Marilyn (Lynn) Sawyer Sommers, PhD, RN, FAAN

Professor Emerita of Nursing

Dr. Sommers is the Lillian S. Brunner Professor of Medical-Surgical Nursing at the University of Pennsylvania. She received her bachelors degree in nursing at the University of Pennsylvania, her masters degree in nursing education from New York University, and her PhD in nursing science with a minor in human physiology at The Ohio State University in Columbus, Ohio. She received postdoctoral training as a Faculty Fellow through the National Institute on Alcohol Abuse and Alcoholism from 1990-1994 at the University of Cincinnati. Prior to her academic career, Dr. Sommers had 15 years of experience as a staff nurse, clinical nurse specialist, and nurse administrator in the areas of critical care and trauma.

Teaching

Dr. Sommers is known for her expertise in the physiologic basis of critical illness and injury. She has taught graduate courses in advanced physiology and pathophysiology, and in particular, the cellular changes that occur with injury and shock. In addition, she teaches courses at the undergraduate and doctoral levels that guide students to initiate nursing inquiry and explore research methods. Her courses have a strong focus on the accuracy and precision of biological measures and their usefulness as outcome measures.

Research

Dr. Sommers studies injury related to sexual assault and risk-taking behaviors in vulnerable populations at risk for health outcomes disparities. Her populations of interest (women, older adolescents, young adults) who live in poverty have poorer health than those who do not, and bear a larger burden of injury. Because they may have no other access to the health care system, people living at or below the poverty level often use the emergency department (ED) as a safety net. Dr. Sommers has developed and tested developmentally-appropriate, theoretically-driven, and culturally sensitive ED interventions to reduce the risk for injury. She and her multidisciplinary team test the effectiveness of brief interventions to reduce problem drinking and prevent traffic injury. Three randomized controlled trials were funded by the National Institute on Alcohol Abuse and Alcoholism (R01AA10355) and the National Center for Injury Prevention and Control at the Centers for Disease Control and Prevention (CDC; R49CCR510153; R49CE523225). Dr. Sommers has also been developing innovative strategies to understand patterns of physical injury resulting from sexual assault. In the groundbreaking first phase of her team’s research funded by the National Institute of Nursing Research (NINR; R01NR05352; F31NR009727), they found that females with dark skin had a lower genital injury frequency and prevalence following consensual and non-consensual sexual intercourse than females with light skin. This novel finding points up a significant health disparity: females with dark skin may be at a disadvantage at multiple points in both the health care and the criminal justice systems. Her recently-funded competing continuation application, with funding from NINR and National Institute of Mental Health (2R01NR05352), tests novel ways to identify injury through digital image analysis, and determines innovative strategies to measure injury across the continuum of skin color and range of skin mechanics.

Clinical Practice

Dr. Sommers has been a leader in critical care and trauma nursing practice for many years. She is the author of the first Multisystem Chapter of AACN’s Core Curriculum, the foundation for the certification exam for the American Association of Critical Care Nurses. She recently collaborated with a clinical colleague on the chapter revision. She is also the primary author of Diseases and Disorders: A Nursing Therapeutics Manual, which is in its third edition and a standard supplemental text book for many acute care undergraduate clinical courses in the U.S. Her particular strength as a clinical teacher is the ability to make complex cellular phenomena topics easily understood by students and bedside critical care nurses.

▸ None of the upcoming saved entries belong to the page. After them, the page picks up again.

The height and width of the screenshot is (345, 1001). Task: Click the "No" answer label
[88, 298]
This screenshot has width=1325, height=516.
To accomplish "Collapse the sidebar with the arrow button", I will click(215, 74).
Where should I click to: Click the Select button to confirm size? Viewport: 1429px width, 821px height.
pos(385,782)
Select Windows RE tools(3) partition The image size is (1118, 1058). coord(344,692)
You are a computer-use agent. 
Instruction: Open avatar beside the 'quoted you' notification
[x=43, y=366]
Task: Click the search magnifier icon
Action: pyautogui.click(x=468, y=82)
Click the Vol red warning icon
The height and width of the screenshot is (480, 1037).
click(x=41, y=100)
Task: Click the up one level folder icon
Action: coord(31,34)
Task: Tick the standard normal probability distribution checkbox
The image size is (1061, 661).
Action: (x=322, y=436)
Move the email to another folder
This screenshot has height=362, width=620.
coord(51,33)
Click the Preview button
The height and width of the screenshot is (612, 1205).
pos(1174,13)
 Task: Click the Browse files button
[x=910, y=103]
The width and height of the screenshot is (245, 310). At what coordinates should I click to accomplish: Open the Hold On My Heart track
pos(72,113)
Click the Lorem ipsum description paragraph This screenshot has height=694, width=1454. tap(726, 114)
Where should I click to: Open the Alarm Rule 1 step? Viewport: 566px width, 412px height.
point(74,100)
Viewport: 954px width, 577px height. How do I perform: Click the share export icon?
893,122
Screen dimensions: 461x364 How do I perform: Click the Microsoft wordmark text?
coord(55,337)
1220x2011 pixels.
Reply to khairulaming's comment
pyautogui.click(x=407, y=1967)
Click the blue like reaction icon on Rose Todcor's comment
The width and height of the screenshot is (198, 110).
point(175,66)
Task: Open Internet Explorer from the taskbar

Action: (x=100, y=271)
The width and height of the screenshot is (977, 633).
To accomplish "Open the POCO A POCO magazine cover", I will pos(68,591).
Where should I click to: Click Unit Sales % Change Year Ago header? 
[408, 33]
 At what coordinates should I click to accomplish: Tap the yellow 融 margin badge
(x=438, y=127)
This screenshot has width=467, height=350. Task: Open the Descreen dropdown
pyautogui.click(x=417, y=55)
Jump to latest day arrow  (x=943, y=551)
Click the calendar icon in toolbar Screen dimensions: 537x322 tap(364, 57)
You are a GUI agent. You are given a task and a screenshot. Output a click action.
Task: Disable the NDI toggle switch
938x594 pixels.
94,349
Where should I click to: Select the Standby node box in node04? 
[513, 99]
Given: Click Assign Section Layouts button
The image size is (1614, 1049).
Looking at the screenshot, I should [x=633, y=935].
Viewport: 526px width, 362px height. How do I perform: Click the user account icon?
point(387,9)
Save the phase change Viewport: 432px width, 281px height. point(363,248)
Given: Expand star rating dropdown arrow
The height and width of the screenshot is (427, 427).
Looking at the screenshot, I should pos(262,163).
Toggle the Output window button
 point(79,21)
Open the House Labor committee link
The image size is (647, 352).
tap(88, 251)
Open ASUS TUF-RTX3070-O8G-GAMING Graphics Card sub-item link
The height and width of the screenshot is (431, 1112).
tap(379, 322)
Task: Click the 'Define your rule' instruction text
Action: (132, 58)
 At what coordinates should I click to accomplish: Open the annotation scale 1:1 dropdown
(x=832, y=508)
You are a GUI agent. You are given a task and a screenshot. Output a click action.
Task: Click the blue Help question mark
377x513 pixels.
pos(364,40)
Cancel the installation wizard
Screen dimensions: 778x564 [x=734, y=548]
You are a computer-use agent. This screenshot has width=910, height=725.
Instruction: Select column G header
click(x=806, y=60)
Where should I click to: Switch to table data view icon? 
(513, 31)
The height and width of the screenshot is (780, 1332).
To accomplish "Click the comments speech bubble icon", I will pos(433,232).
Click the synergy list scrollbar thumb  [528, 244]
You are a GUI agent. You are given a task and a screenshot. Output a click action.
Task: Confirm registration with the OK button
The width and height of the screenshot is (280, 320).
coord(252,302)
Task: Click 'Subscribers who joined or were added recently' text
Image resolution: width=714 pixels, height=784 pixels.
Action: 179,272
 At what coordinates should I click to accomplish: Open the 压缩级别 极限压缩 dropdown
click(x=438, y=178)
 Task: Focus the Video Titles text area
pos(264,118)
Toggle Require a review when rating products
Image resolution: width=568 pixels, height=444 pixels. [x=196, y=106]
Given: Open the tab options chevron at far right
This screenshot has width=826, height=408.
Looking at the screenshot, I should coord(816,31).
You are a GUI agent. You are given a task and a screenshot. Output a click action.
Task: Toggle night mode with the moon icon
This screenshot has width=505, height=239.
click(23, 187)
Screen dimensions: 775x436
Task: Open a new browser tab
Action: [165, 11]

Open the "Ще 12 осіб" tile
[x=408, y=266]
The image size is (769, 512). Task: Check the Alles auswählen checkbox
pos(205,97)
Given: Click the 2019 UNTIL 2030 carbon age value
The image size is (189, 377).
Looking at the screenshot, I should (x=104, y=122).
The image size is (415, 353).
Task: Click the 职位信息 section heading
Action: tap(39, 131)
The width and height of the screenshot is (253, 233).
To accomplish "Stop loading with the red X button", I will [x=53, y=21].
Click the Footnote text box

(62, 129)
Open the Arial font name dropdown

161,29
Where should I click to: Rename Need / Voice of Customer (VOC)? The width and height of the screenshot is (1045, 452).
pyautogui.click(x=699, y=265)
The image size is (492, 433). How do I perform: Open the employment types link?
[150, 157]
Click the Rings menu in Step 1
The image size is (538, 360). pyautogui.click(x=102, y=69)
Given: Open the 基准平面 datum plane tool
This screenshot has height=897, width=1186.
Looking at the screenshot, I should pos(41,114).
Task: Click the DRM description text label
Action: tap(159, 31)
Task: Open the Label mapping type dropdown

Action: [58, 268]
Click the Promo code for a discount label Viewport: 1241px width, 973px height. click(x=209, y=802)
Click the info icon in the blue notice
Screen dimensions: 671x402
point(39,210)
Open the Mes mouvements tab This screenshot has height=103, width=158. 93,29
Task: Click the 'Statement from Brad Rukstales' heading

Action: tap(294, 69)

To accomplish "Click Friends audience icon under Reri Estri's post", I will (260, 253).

Selected Career Highlights

Dr. Sommers has been involved at all levels of the discipline. She was inducted into the American Academy of Nursing as a Fellow in 1999. She served on the Board of Directors of the Midwest Nursing Research Society as Secretary, was President of the same organization from 2003 to 2005, and received the Presidential Award from MNRS in 2007. She currently serves as the Chair of the Steering Committee for the Council for the Advancement of Nursing Science (2004-2008) and recently completed her term as the Chair of the Research Committee for the Society of Critical Care Medicine, the first nurse scientist to do so. She has been a frequent participant on federal panels related to research on injury and violence, activities that are summarized in the following list:
∙Nursing Science: Adults and Older Adults; Children and Families study sections, Center for Scientific Review, National Institutes of Health, Department of Health and Human Services;
∙ Injury Control Research Centers Grant Review Panel, National Center for Injury Prevention and Control, Centers for Disease Control and Prevention, Department of Health and Human Services;
∙ Special Emphasis Panel, National Institute on Alcohol Abuse and Alcoholism;
∙ Research Grant Review Panel, Research Funding and Policy Division, Health Research Board, Ireland and the former states of the Soviet Union;
∙ Consensus Panel on Brief Intervention in the Acute Care Trauma Settings, Centers for Substance Abuse Prevention, National Institute on Alcohol Abuse and Alcoholism, and Centers for Disease Control and Prevention.